Some 580,000 black males and 250,000 Latino males are serving sentences in state or federal prisons, Edleman said, while fewer than 40,000 black males and 30,000 Latino males earn bachelor's degrees each year.
The impact of poverty has left most 4th graders — 86 percent of black ones, 83 of Latino and 58 percent of white — unable to read at grade level.
“Folks, if you can't read in this globalizing economy, you are sentenced to social death,” she warned. “I cannot understand how we can break the genetic code and send a spaceship to Mars and a man to the moon and we can't figure out how to teach our children to read by fourth grade. What is wrong with us?”
These statistics add up to a national catastrophe, she warned. “They are not acts of God,” said Edleman. “They are our choices as citizens and as a nation. We created them; we can and must change them.”
Churches — “which ought to be the locomotive, and not the caboose, in speaking up for children” — can do two things, said Edleman, daughter of a Baptist minister.
First, adults must confront and stop their hypocrisy. “Adults are what is wrong with our children — parents letting children raise themselves or be raised by television or the Internet, children being shaped by peers and gangs instead of responsible parents and grandparents or anchor institutions like the church, children roaming the streets because no one is at home, adults making promises we don't keep and preaching what we don't practice, telling children to be honest while lying and telling children not to be violent while marketing and glorifying violence and tolerating gun-saturated war zones across the land. … Children need the integrity of your lived example of being a Christian.”
The sheer number of faith groups in the country could make a dramatic impact, she said. “There are 342,730 houses of worship of all faiths in America,” she said. “Of those, 330,000-plus are Christian churches with more than 156 million members.

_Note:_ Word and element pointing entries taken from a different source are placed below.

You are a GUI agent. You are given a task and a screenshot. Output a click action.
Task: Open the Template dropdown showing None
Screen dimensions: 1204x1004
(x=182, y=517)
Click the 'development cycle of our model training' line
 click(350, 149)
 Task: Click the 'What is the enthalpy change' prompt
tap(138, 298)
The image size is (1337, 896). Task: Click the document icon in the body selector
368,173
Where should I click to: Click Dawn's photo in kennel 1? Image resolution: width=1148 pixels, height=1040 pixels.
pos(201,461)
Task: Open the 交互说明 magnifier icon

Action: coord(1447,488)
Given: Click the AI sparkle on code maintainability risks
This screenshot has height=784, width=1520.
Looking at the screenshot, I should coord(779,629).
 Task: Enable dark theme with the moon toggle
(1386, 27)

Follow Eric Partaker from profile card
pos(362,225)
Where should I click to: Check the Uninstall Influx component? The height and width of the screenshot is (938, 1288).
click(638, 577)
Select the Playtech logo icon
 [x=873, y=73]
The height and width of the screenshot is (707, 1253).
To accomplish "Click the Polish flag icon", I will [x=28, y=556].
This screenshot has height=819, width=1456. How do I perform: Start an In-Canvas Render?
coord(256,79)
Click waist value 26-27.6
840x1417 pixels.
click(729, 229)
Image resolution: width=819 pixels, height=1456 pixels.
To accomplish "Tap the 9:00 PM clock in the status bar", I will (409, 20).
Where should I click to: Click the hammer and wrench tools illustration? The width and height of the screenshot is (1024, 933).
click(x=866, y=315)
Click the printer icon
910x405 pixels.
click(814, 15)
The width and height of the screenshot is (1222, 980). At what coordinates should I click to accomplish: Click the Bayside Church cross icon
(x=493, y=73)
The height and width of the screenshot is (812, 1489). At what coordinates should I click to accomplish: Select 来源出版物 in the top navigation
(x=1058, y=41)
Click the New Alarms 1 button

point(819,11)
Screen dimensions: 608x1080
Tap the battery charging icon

Over 77,000 of those are Baptist with over 34 million members. Imagine the impact on children's wellbeing and on the cradle-to-prison pipeline if each church adopted one at-risk family or got one child a permanent adopted family.”
Second, churches need to rediscover their prophetic voices, she said. “Justice is what we're called to provide.”
“Dr. [Martin Luther] King said that a nation which continued to spend more money on military defense than on programs of social uplift is approaching spiritual death,” she said. Last year American armed forces spent $600 billion a year on arms.
“We've got to figure out how to do a better job of finding a better balance between protecting children from the terrors within and protecting them from the enemies without.”